WHAT YOU NEED TO DO.
Everything in the listing below must be set down again exactly.

RECORD EXTRACTS.
......

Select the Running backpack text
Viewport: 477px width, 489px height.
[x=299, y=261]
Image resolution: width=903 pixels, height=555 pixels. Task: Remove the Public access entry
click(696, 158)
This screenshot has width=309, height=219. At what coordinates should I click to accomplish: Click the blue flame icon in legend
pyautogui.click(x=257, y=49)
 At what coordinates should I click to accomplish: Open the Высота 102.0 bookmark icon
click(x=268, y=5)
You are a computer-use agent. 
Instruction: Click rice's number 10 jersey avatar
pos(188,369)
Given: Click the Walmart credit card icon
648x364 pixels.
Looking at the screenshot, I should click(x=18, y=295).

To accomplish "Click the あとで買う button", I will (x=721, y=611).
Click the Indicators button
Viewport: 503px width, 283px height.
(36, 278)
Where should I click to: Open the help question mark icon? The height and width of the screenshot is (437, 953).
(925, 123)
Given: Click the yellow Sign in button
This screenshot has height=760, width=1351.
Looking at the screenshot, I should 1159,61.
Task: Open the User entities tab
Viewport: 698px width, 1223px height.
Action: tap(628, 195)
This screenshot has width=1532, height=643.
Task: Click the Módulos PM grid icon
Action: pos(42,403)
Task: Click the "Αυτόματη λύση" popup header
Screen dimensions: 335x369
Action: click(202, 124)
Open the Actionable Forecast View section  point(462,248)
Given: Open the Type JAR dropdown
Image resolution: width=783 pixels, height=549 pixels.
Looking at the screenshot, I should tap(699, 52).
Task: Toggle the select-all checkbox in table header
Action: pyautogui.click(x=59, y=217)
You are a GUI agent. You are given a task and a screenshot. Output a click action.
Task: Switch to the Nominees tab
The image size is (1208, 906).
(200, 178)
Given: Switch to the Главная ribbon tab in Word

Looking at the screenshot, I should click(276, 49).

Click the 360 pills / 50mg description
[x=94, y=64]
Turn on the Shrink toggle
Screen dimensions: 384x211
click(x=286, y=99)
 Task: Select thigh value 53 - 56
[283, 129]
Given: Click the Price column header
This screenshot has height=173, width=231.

......

EXPECTED ANSWER.
Select the Running backpack text
Viewport: 477px width, 489px height.
[x=299, y=261]
Image resolution: width=903 pixels, height=555 pixels. Task: Remove the Public access entry
click(696, 158)
This screenshot has width=309, height=219. At what coordinates should I click to accomplish: Click the blue flame icon in legend
pyautogui.click(x=257, y=49)
 At what coordinates should I click to accomplish: Open the Высота 102.0 bookmark icon
click(x=268, y=5)
You are a computer-use agent. 
Instruction: Click rice's number 10 jersey avatar
pos(188,369)
Given: Click the Walmart credit card icon
648x364 pixels.
Looking at the screenshot, I should click(x=18, y=295).

To accomplish "Click the あとで買う button", I will (x=721, y=611).
Click the Indicators button
Viewport: 503px width, 283px height.
(36, 278)
Where should I click to: Open the help question mark icon? The height and width of the screenshot is (437, 953).
(925, 123)
Given: Click the yellow Sign in button
This screenshot has height=760, width=1351.
Looking at the screenshot, I should 1159,61.
Task: Open the User entities tab
Viewport: 698px width, 1223px height.
Action: tap(628, 195)
This screenshot has width=1532, height=643.
Task: Click the Módulos PM grid icon
Action: pos(42,403)
Task: Click the "Αυτόματη λύση" popup header
Screen dimensions: 335x369
Action: click(202, 124)
Open the Actionable Forecast View section  point(462,248)
Given: Open the Type JAR dropdown
Image resolution: width=783 pixels, height=549 pixels.
Looking at the screenshot, I should tap(699, 52).
Task: Toggle the select-all checkbox in table header
Action: pyautogui.click(x=59, y=217)
You are a GUI agent. You are given a task and a screenshot. Output a click action.
Task: Switch to the Nominees tab
The image size is (1208, 906).
(200, 178)
Given: Switch to the Главная ribbon tab in Word

Looking at the screenshot, I should click(276, 49).

Click the 360 pills / 50mg description
[x=94, y=64]
Turn on the Shrink toggle
Screen dimensions: 384x211
click(x=286, y=99)
 Task: Select thigh value 53 - 56
[283, 129]
Given: Click the Price column header
This screenshot has height=173, width=231.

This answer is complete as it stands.